Яков Исаевич Мазе родился в 1859 г. в Могилеве в семье любавичских хасидов и в детстве получил традиционное религиозное образование. Он рано осиротел и переехал к дяде в Керчь, где окончил гимназию и, следуя влечению, поступил в Московский университет на юридический факультет. В юности увлекся палестинофильскими идеями и активно работал в журнале «Ха-мелиц». Я. И. Мазе принадлежал к поколению восьмидесятников, взгляды которых формировались в годы разгула антисемитизма, ограничения прав, постоянного выселения евреев из городов и сельских районов; молодежь этих лет активно воспринимала идеи сионизма и стремилась к возрождению национальной культуры.
Первое выступление нового московского раввина состоялось 21 ноября 1893 г., в первый день Хануки. Хоральная синагога была опечатана, и праздничная служба проходила в домашней молельне банкира Полякова на Большой Бронной. Раввин, обращаясь к присутствующим, предельно точно высказал свои взгляды: «Постараемся же, братья, стать достойными внуками борцов за народную свободу! Пускай наши дети будут знать свою историю, эту великую историю великого народа, великого и во время своего падения! Наша религия проповедует всегда, повсюду: „Надейся и живи!“. Уповай на Г-спода, крепись и мужайся — вот лозунг нашей веры, вот напевы нашей могучей музы».
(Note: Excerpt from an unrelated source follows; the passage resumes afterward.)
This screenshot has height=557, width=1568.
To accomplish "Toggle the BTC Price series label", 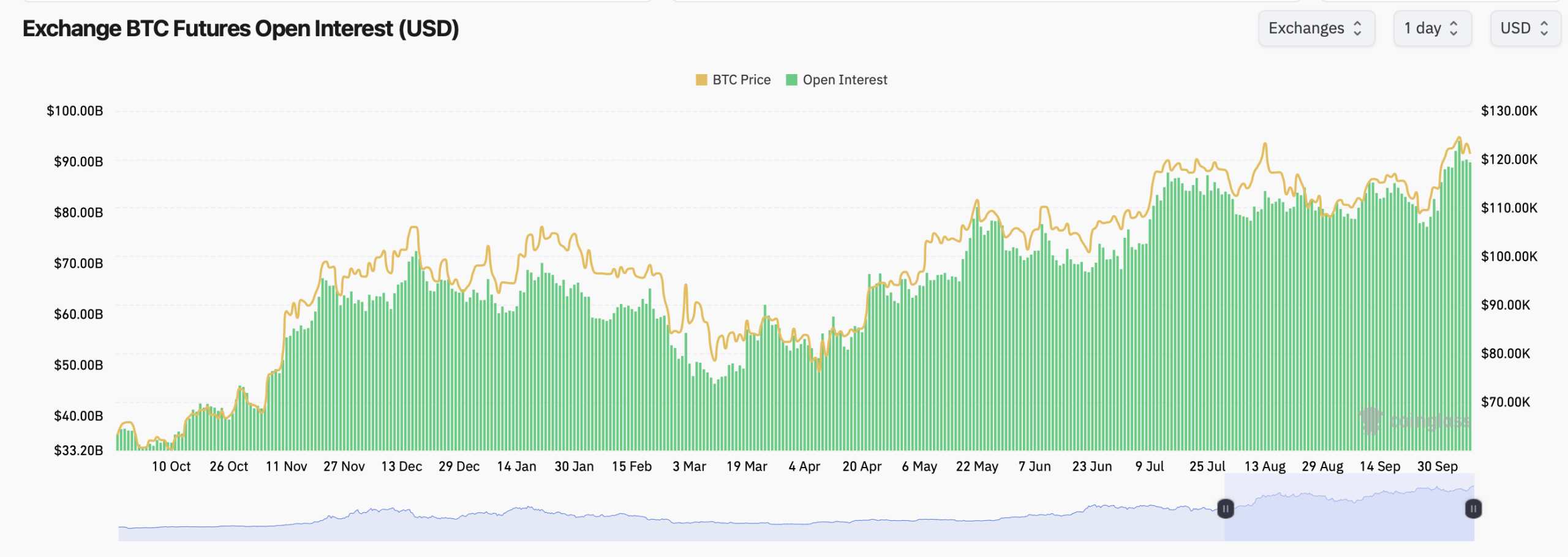I will tap(741, 80).
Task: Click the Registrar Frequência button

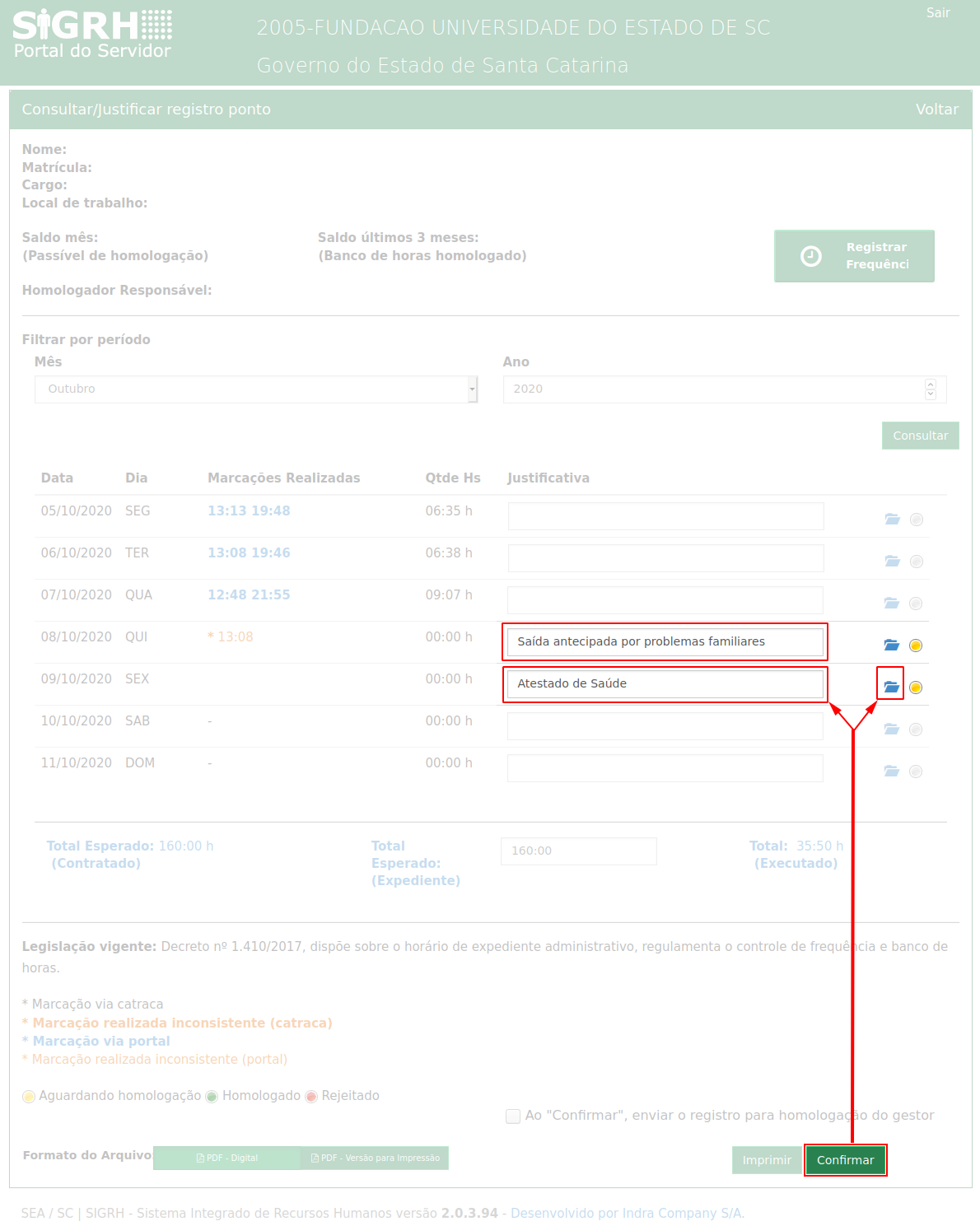Action: (x=854, y=256)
Слова раввина поднимали дух людей. В том же, 1893 г. при содействии Я. И. Мазе в Москве начинает работать Общество любителей древнееврейского языка; московский раввин активно участвовал в деятельности ряда общественных организаций: Общества распространения правильных сведений о евреях и еврействе, общества «Тарбут» («Культура»), Я. И. Мазе был любим в национальной среде и пользовался уважением в российском обществе. Поездки по городам и местечкам черты оседлости, встречи и проповеди московского раввина снискали ему всеобщее уважение. Если его предшественник Ш. Минор разоблачал в статьях нелепые обвинения в ритуальных убийствах, то Якову Мазе суждено было выступить экспертом на процессе Бейлиса. Читая стенограмму суда, ощущаешь, как трудно было выступать раввину. Председатель суда перебивал его бестактными замечаниями. Московский раввин прекрасно знал законодательство России, еврейский закон и, по памяти цитируя Письменную и Устную Тору, смог овладеть вниманием суда и публики.